Little A has became fascinated with the game Dota recently, but he is not a good player. In all the modes, the rdsp Mode is popular on online, in this mode, little A always loses games if he gets strange heroes, because, the heroes are distributed randomly.

Little A wants to win the game, so he cracks the code of the rdsp mode with his talent on programming. The following description is about the rdsp mode:

There are N heroes in the game, and they all have a unique number between 1 and N. At the beginning of game, all heroes will be sorted by the number in ascending order. So, all heroes form a sequence One.

These heroes will be operated by the following stages M times:

1.Get out the heroes in odd position of sequence One to form a new sequence Two;

2.Let the remaining heroes in even position to form a new sequence Three;

3.Add the sequence Two to the back of sequence Three to form a new sequence One.
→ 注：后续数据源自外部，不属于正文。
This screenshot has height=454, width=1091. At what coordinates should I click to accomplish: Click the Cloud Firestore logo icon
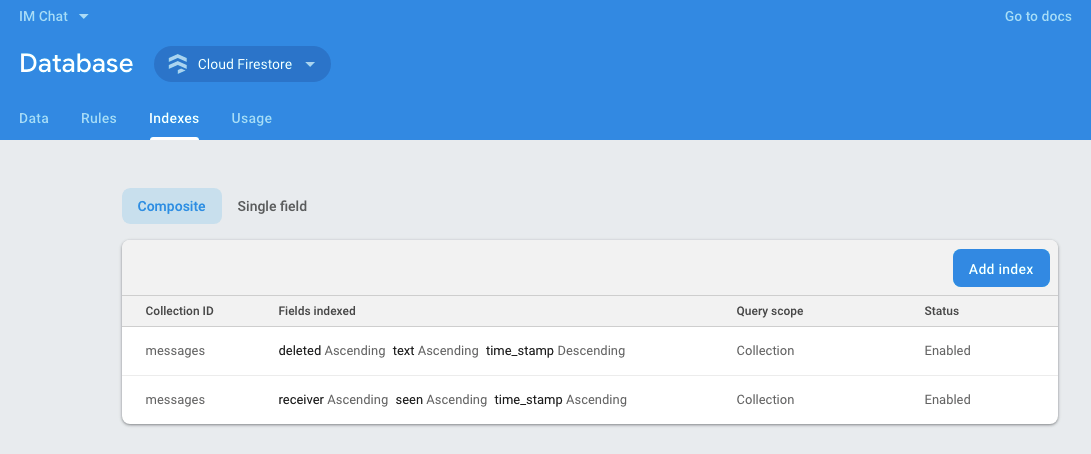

After M times' operation, the X heroes in the front of new sequence One will be chosen to be Little A's heroes. The problem for you is to tell little A the numbers of his heroes.

Input

There are several test cases.

Each case contains three integers N (1<=N<1,000,000), M (1<=M<100,000,000), X(1<=X<=20).

Proceed to the end of file.

Output

For each test case, output X integers indicate the number of heroes. There is a space between two numbers. The output of one test case occupied exactly one line.

Sample Input

5 1 2
5 2 2

Sample Output

2 4
4 3

HINT

In case two: N=5,M=2,X=2,the initial sequence One is 1,2,3,4,5.After the first operation, the sequence One is 2,4,1,3,5. After the second operation, the sequence One is 4,3,2,1,5.So,output 4 3.

Source

辽宁省赛2010

思路:

n、m都挺大，模拟或者对n个元素直接操作肯定会TLE。

这题的突破口在于：x的范围很小。

那么预处理每个位置的上一个位置，对前x个点处理就够了，从后往前推，每次找到它的前一个位置，当然位置也是周期性出现的，而且循环节不超过n，这样复杂度就降到O(x*n)了，可以过了。
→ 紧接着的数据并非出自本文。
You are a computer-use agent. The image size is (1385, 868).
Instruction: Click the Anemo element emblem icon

ps:每个位置的前一个位置其实可以推公式的，我是算出来的，时间要的多一点。

代码：

#include <iostream>
#include <cstdio>
#include <cstring>
#include <algorithm>
#include <cmath>
#include <string>
#include <map>
#include <stack>
#include <vector>
#include <set>
#include <queue>
//#pragma comment (linker,"/STACK:102400000,102400000")
#define maxn 1000005
#define MAXN 100005
#define mod 1000000007
#define INF 0x3f3f3f3f
using namespace std;

int n,m,x,k,ans,cnt;
int pre[maxn],tt[maxn],pos[maxn];

void presolve()
{
    int i,j,t,cur,now,st,step;
    memset(pre,-1,sizeof(pre));
    cnt=0;
    k=n>>1;
    for(i=0;i<n;i++)
    {
        if(pre[i]!=-1) continue ;
        st=now=i;
        step=0;
        cnt++;
        while(1)
        {
            pos[st]=cnt;
            cur=st;
            step++;
            if(st&1) st=st>>1;
            else st=(st>>1)+k;
            pre[st]=cur;
            if(st==now) break ;
        }
        tt[cnt]=step;
    }
}
void solve()
{
    int i,j,s,st;
    for(i=0;i<x;i++)
    {
        s=m%tt[pos[i]];
        st=i;
        for(j=0;j<s;j++)
        {
            st=pre[st];
        }
        if(i==0) printf("%d",st+1);
        else printf(" %d",st+1);
    }
    printf("\n");
}
int main()
{
    int i,j;
    while(~scanf("%d%d%d",&n,&m,&x))
    {
        presolve();
        solve();
    }
    return 0;
}